Dans ce domaine aussi, il conviendrait d'établir un « choc de confiance » , en renforçant la contributivité du système. Cette démarche pourrait prendre la forme d'une réforme structurelle en deux étapes :
- l'adoption dès 2008, par la Cnav et les régimes alignés, du mode de gestion utilisé par points ;
- puis, dans un second temps, par exemple en 2012, la mise en oeuvre d' un système à cotisations définies sur le modèle des comptes notionnels suédois complété par un mécanisme d'ajustement. Ce délai de quatre ans supplémentaires laisserait un recul suffisant pour préparer l'opération sur le plan technique et pour informer la population.
Plutôt que d'ajuster tous les quatre ou cinq ans les paramètres de l'assurance vieillesse, sans doute vaudrait-il mieux refonder une fois pour toutes le cadre général de l'assurance vieillesse, tel qu'il a été conçu en 1945 47 ( * ) . Une telle réforme mériterait assurément les qualificatifs de « structurelle » ou de « systémique ». Il faudrait pour cela concevoir un ensemble de dispositions permettant tout à la fois de garantir la stabilité financière du régime par répartition au cours des prochaines décennies et de disposer de mécanismes de pilotage efficaces. Le système des comptes notionnels suédois présente ces avantages et permet d'éviter que, comme aujourd'hui en France, le poids des ajustements financiers nécessaires soit principalement mis à la charge des générations futures. Dans notre pays, en effet, le pacte entre les générations est en quelque sorte rongé par le doute et la mauvaise gouvernance intrinsèque du mode de gestion par annuités.
En s'inspirant de la réforme menée en Suède, notre pays adopterait un système fondé sur la notion de contributivité et se fixant pour objectif la préservation d'un haut niveau de retraite à l'avenir. A l'instar de la plupart de nos partenaires, la variable d'ajustement principale serait l'âge de départ en retraite des assurés sociaux et, dans une moindre mesure le taux de progression des pensions, plutôt que le niveau des cotisations sociales.

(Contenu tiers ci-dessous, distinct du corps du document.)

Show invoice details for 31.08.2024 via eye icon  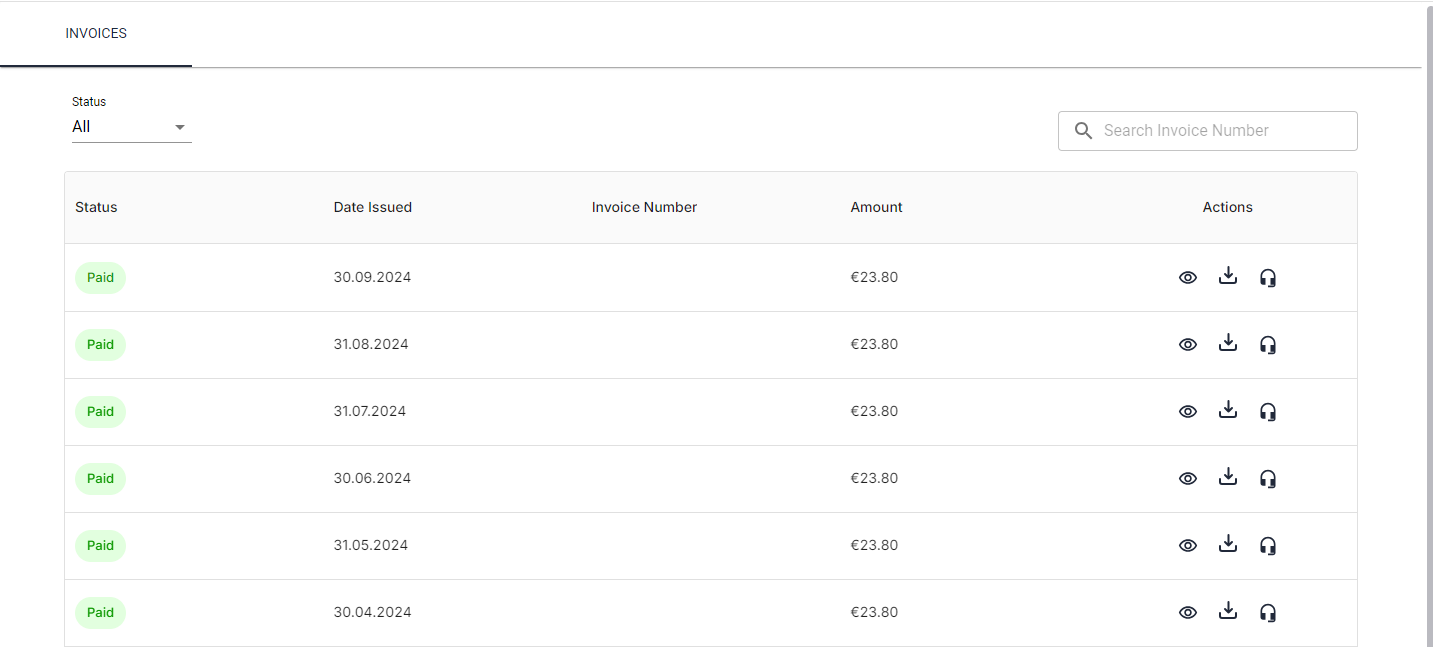coord(1187,345)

Compte tenu de l'ampleur du déficit actuel de l'assurance vieillesse, il est probable que l'option d'une nouvelle réforme paramétrique s'imposera dans les prochains mois. Si tel devait être le choix du Gouvernement, du moins faudrait-il prévoir un examen approfondi, d'ici à 2012, de la problématique et de la faisabilité d'une réforme d'ensemble car la dégradation des comptes posera la question de la capacité du système des annuités à faire face au vieillissement de la population.
* 43 Rapport précité sur la Suède.
* 44 Troisième rapport du Cor : « Retraites : perspectives 2020 et 2050 ».

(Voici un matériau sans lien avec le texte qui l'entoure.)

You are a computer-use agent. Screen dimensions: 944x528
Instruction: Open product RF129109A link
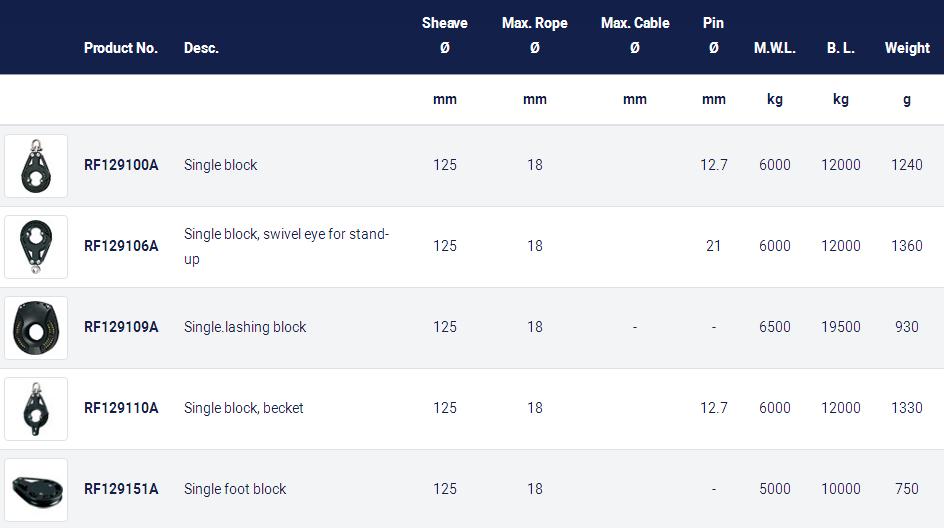coord(121,327)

* 45 Voir également le rapport de la Cour des comptes de juin 2007 sur la situation et les perspectives des finances publiques (pages 59 à 62).
* 46 Premier rapport du Conseil d'orientation des finances publiques - février 2007.
* 47 Voir également les pages 41 à 54 du rapport n° 59 (2006/2007) fait par Dominique Leclerc au nom de la commission des affaires sociales du Sénat sur l'assurance vieillesse (projet de loi de financement de la sécurité sociale pour 2007 ; tome IV).